Выбранный текст:
== == ==

Если мы начнем искать причины не совсем оптимистичного настроения Языкова в это время, то обнаружим, что вокруг Языкова образуется много пустоты, что он неожиданно остро начинает ощущать свое одиночество. Да, дерптские друзья рядом, но… Воейкова уехала лечиться за границу. До Пушкина не доаукаешься. Начавший складываться новый круг распался: Хомяков, не увольнявшийся из гвардии, а бравший долгий отпуск, чтобы заняться литературными делами, возвращается в действующую армию и отправляется на русско-турецкую войну; братья Киреевские отбыли за границу для повышения образования и неизвестно, когда вернутся; разъехались и другие. А кто не разъехался – тот на каторге или в ссылке или воюет, разжалованный в солдаты, как Бестужев (Марлинский), к которому Языков относится с прежними почтением и любовью.
И Дерпт все больше тяготит. Языков прямо-таки взывает к братьям: оплатите мои долги и дайте мне возможность умотать отсюда!
А смерть опять начинает описывать свои круги, ближе и ближе. В начале 1829 года Языков получает с разницей в один день известия о смерти Воейковой и о смерти Грибоедова.
Языков погружается в долгое молчание. Исходя из скорости тогдашней почты, можно прикинуть, что о смерти Воейковой он узнал в районе 20 марта. И лишь в письме родным 24 апреля, больше чем через месяц, он коротко и сухо пробрасывает, среди других новостей: «Воейкова скончалась в Ницце и погребена в Ливорно».
Нет сил рассказывать? Язык не поворачивается и рука не держит перо, чтобы что-то к этому добавить? Или обнаружил, не без ужаса и стыда, что прошлое осталось в прошлом, нет никаких чувств, перегорели, и надо это как-то осознать, с этим жить? Как сказал Пушкин по сходному поводу (о смерти Амалии Ризнич): «Из равнодушных уст я слышал смерти весть И равнодущно ей внимал я…»

== == ==

Задания:
1. Назовите всех людей, о смерти которых говорится в отрывке о Языкове.
2. Пожалуйста, повторите без изменений фрагмент отрывка о Языкове от слов «Если мы начнем» до слов «почтением и любовью.».

[Записи коллекции]
== == ==

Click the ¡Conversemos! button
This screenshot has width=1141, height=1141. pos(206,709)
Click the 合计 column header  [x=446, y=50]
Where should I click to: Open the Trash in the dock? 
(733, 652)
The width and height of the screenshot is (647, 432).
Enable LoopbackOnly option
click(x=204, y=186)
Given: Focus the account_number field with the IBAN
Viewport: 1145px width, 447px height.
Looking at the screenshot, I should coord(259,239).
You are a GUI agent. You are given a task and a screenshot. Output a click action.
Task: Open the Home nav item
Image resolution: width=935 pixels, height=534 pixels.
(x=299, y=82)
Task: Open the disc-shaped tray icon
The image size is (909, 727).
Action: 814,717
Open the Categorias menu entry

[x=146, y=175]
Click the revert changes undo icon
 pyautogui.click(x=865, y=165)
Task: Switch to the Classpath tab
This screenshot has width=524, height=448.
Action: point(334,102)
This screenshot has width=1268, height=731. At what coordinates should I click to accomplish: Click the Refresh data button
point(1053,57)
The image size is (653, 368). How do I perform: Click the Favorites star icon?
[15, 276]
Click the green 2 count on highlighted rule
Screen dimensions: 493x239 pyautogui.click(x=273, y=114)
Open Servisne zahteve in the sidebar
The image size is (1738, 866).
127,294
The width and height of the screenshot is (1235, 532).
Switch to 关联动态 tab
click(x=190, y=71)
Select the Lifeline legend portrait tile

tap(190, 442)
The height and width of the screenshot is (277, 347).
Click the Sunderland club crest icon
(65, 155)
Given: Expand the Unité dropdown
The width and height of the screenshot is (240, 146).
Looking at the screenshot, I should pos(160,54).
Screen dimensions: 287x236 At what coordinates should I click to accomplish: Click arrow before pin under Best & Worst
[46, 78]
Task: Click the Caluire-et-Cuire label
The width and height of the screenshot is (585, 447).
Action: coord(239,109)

== == ==

Ответы:
1. Воейкова, Грибоедов, Амалия Ризнич.

2.
Если мы начнем искать причины не совсем оптимистичного настроения Языкова в это время, то обнаружим, что вокруг Языкова образуется много пустоты, что он неожиданно остро начинает ощущать свое одиночество. Да, дерптские друзья рядом, но… Воейкова уехала лечиться за границу. До Пушкина не доаукаешься. Начавший складываться новый круг распался: Хомяков, не увольнявшийся из гвардии, а бравший долгий отпуск, чтобы заняться литературными делами, возвращается в действующую армию и отправляется на русско-турецкую войну; братья Киреевские отбыли за границу для повышения образования и неизвестно, когда вернутся; разъехались и другие. А кто не разъехался – тот на каторге или в ссылке или воюет, разжалованный в солдаты, как Бестужев (Марлинский), к которому Языков относится с прежними почтением и любовью.